I did not play the victim card when our home ran out of water in Madurai. We were paying Rs 40,000 a month for water. The realisation that this was not someone else’s problem, but mine, to fix, and then realising that it is not only fixable, but also not-that-hard-to-do was my biggest “a-ha” moment. Large-scale suffering and migration will set in if we do not take care of the climate and water issues.
In our previous column, we saw how the Indus Waters Treaty (IWT) defanged the dam as a geopolitical source of advantage. But the more relevant question to ask is — will securing the Indus secure India’s water future?
To answer that question, we need to understand what use the water is put to. The largest use of water on both sides of the border is agriculture.
Since Punjab supplies food for the rest of India, it’s useful to consider the population growth of India as a driver for Punjab’s agricultural growth.

+===+

[Exercises to complete]
A: Answer each question from the passage on water security.
(i) How much was being paid each month for water in Madurai?
(ii) According to the previous column, what did the Indus Waters Treaty do to the dam?
(iii) What is the largest use of water on both sides of the border?
B: According to the passage on water security, why is it useful to treat India's population growth as a driver of Punjab's agricultural growth?
The material that follows is not required for this work.

[Collected material]
+===+

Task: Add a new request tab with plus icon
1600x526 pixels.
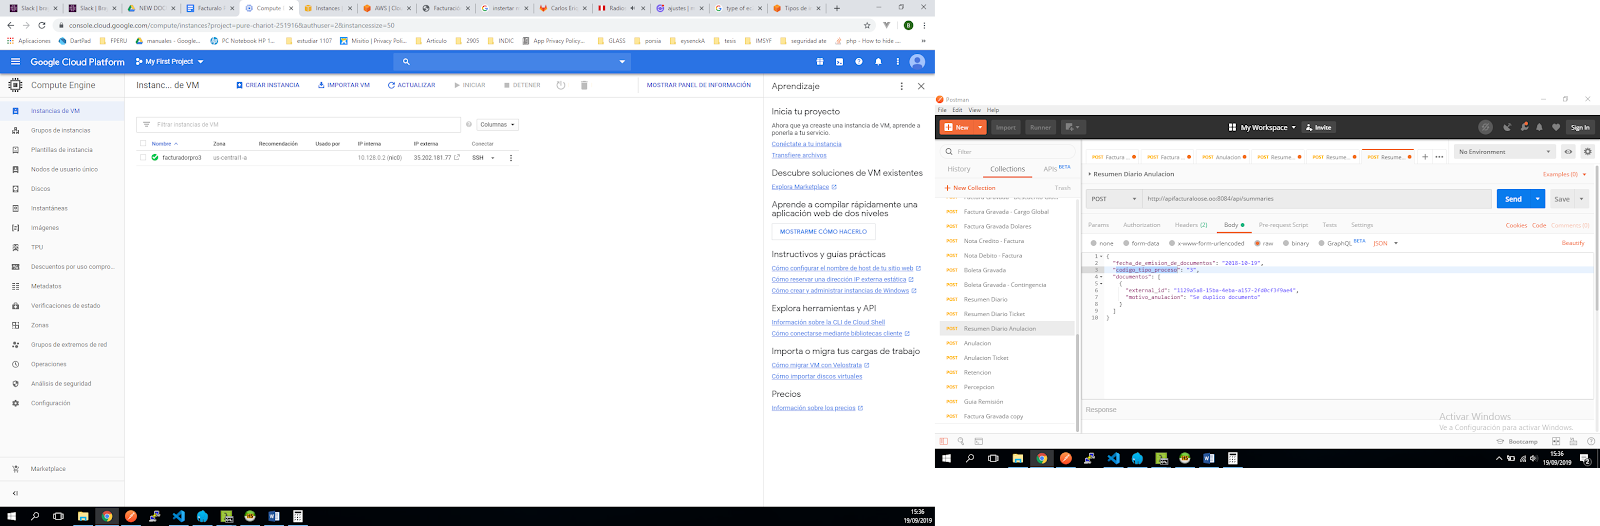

+===+

[Results of the exercise]
A:
(i) Rs 40,000 a month.
(ii) It defanged the dam as a geopolitical source of advantage.
(iii) Agriculture.

B: Punjab supplies food for the rest of India, so the growth of India's population drives Punjab's agricultural growth.